EXERCISE DIRECTIONS:
Each line of the data that mentions the string "pixels" needs to be identified and copied.

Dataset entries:
-.-.-

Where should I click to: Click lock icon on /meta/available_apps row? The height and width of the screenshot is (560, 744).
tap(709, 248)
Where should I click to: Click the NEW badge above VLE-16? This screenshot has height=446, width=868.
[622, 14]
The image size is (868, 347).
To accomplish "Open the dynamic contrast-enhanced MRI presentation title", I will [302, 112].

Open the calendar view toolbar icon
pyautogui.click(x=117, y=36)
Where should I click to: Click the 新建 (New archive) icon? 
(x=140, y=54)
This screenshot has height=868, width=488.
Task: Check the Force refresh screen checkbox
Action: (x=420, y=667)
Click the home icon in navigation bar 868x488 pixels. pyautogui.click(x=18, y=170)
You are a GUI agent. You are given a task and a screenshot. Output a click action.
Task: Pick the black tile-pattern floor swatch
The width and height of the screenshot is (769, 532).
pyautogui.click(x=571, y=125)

-.-.-

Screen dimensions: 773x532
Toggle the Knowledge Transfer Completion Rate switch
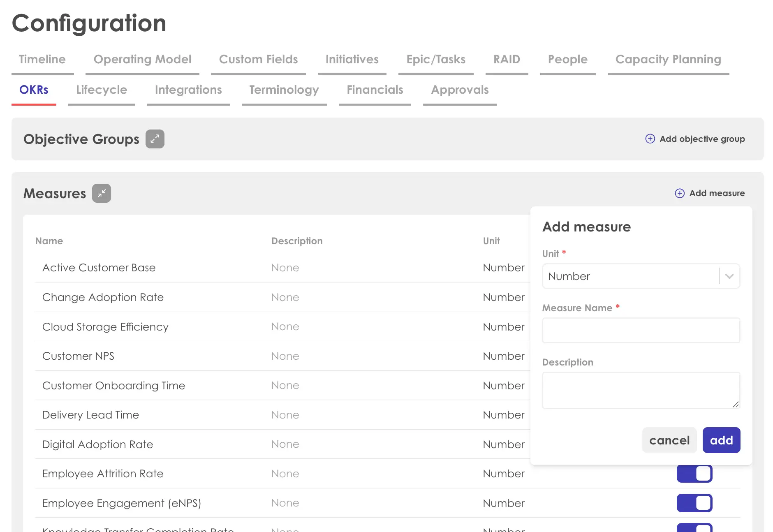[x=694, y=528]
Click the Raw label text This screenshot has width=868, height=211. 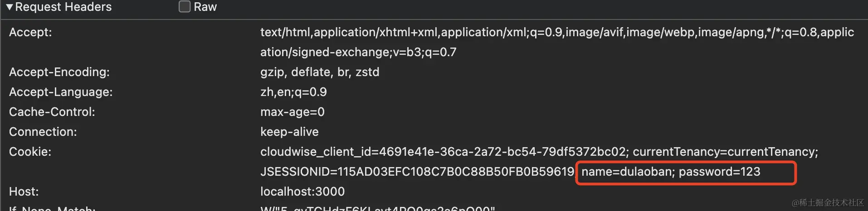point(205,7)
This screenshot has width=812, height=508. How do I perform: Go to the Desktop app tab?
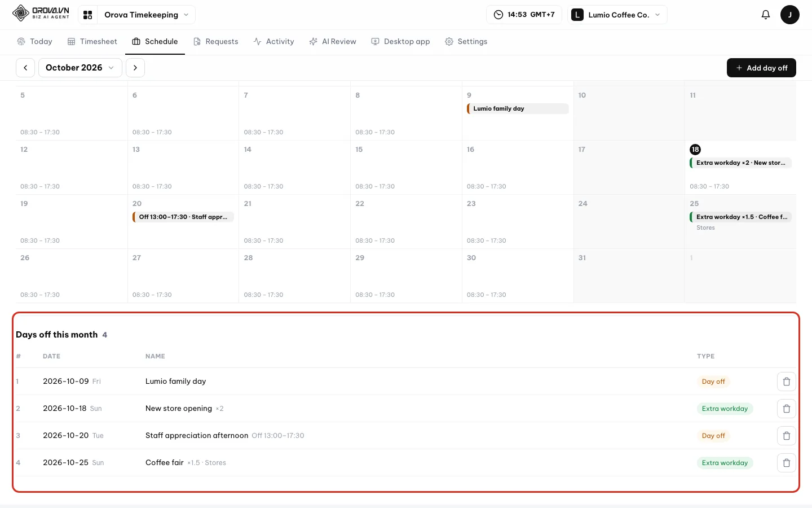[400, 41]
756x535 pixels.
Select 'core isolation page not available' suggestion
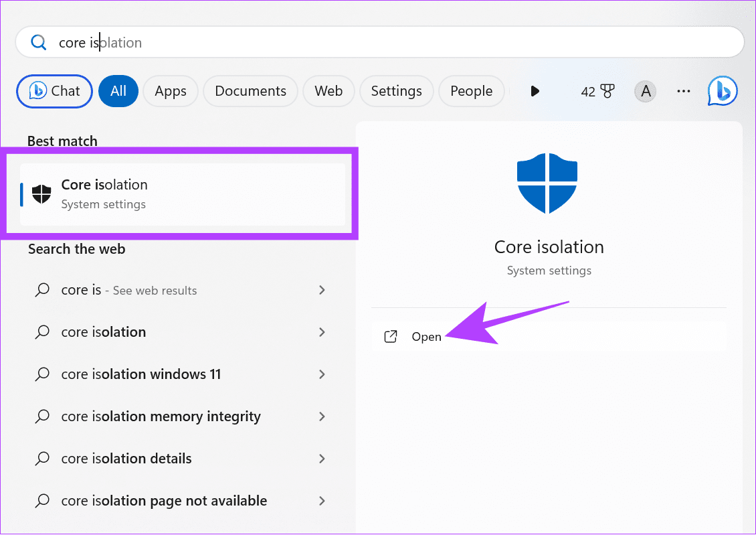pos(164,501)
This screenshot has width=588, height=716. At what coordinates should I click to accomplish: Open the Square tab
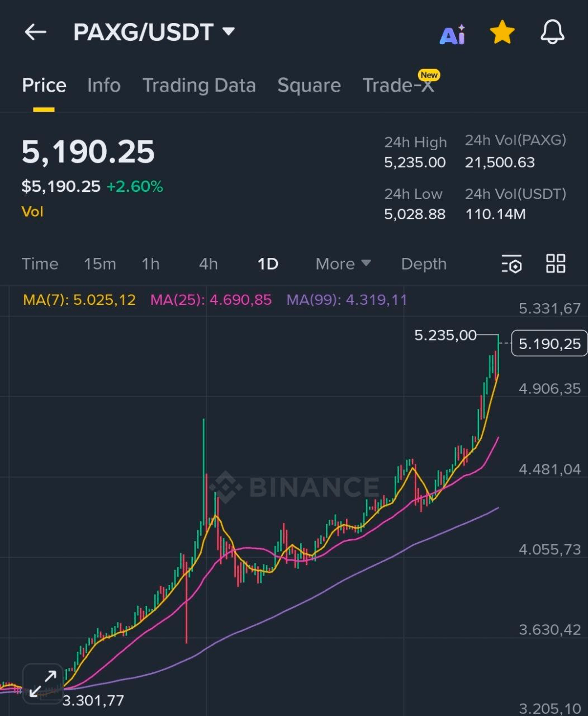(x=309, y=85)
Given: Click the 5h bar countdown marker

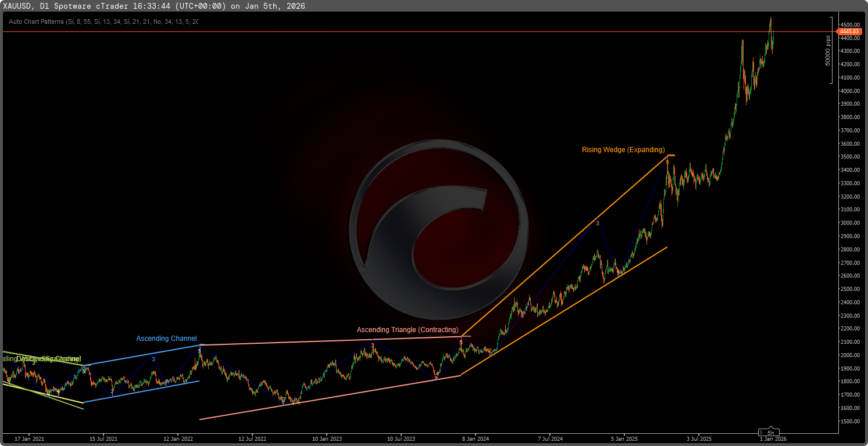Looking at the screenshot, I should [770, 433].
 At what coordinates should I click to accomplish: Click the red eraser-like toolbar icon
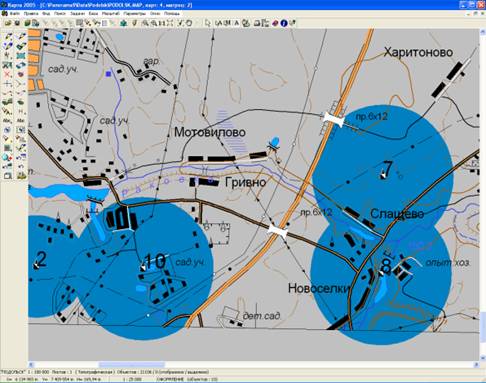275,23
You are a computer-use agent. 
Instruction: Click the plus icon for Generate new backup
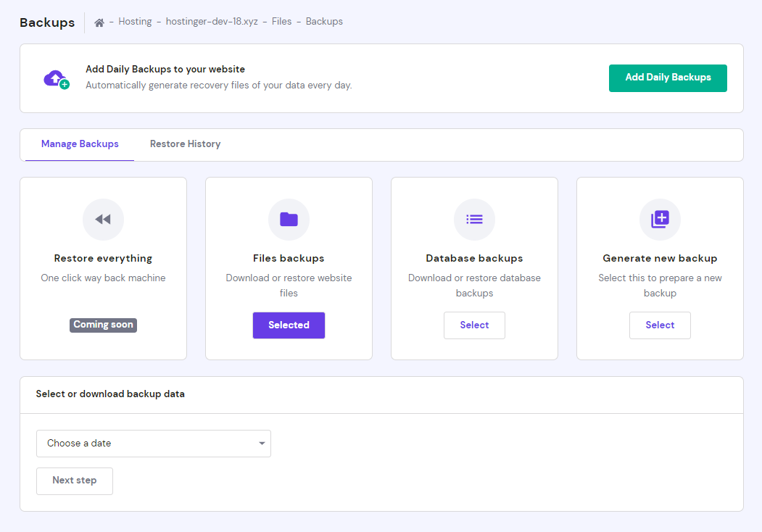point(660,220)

-.-.-

SOLUTION TO THIS PROBLEM:
Click the home icon in navigation bar 868x488 pixels. pyautogui.click(x=18, y=170)
756x535 pixels.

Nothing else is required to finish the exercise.